Source passage:

↓

How to Create A Sales Team Development Plan and Budget
Professional development opportunities are a major factor in the decision to change jobs. That’s according to numerous research papers, including our recent Sales Team Retention survey. So if you want to improve employee satisfaction and stave off attrition, then a sales team development plan must be a top priority.
By giving your reps a roadmap to build their skills and advance their careers, you give them a compelling reason to stay in your organization. Read on for actionable tips to build the perfect development plan for your sales team.
Why is sales team development critical?
Sales team development is more important than ever. Ambition found that 98% of sales reps would stay with a company forever if they were given ongoing development opportunities.
What’s more, companies that invest in sales team development put themselves at a significant competitive advantage by retaining talent. Losing a salesperson costs an average of $115,000.
Your sales team is only as good as the people on that team. By investing in their development, both as individuals and as a group, you can improve their ability to meet quotas and move the needle.
How to build a sales team development plan
Sales development doesn’t just happen. It’s the result of a lot of intentional strategy and effort and requires a commitment of resources from the organization.
As such, it’s important to have a clear plan to get you from Point A to Point B. A cohesive development plan includes role definitions, resources, expectations, and timelines. Here are some steps you can take to develop your own.

↑

Data provided:
↓

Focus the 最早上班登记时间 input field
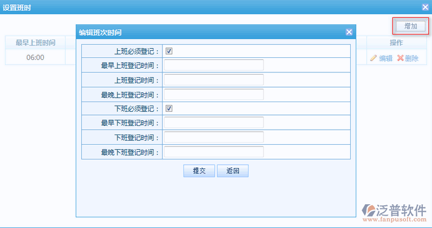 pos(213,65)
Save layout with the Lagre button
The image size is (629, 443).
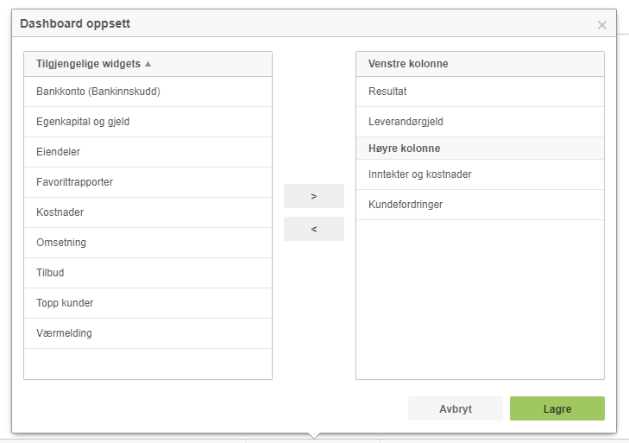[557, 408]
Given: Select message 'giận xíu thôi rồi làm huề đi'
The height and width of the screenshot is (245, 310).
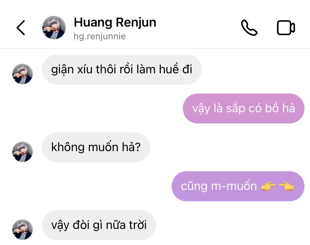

↑
↓

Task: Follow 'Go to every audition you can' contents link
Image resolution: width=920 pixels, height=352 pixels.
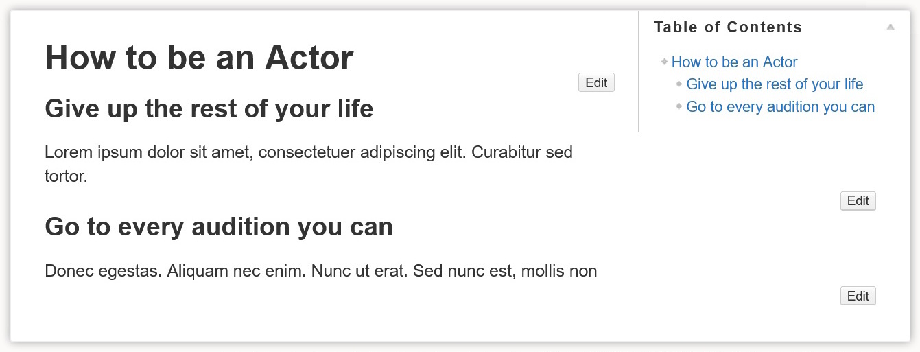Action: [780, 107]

↑

Your goal: Copy the sales team development passage from "Why is sales" up to and including "from the organization.", reproducing the wording precisely.

The solution:
Why is sales team development critical?
Sales team development is more important than ever. Ambition found that 98% of sales reps would stay with a company forever if they were given ongoing development opportunities.
What’s more, companies that invest in sales team development put themselves at a significant competitive advantage by retaining talent. Losing a salesperson costs an average of $115,000.
Your sales team is only as good as the people on that team. By investing in their development, both as individuals and as a group, you can improve their ability to meet quotas and move the needle.
How to build a sales team development plan
Sales development doesn’t just happen. It’s the result of a lot of intentional strategy and effort and requires a commitment of resources from the organization.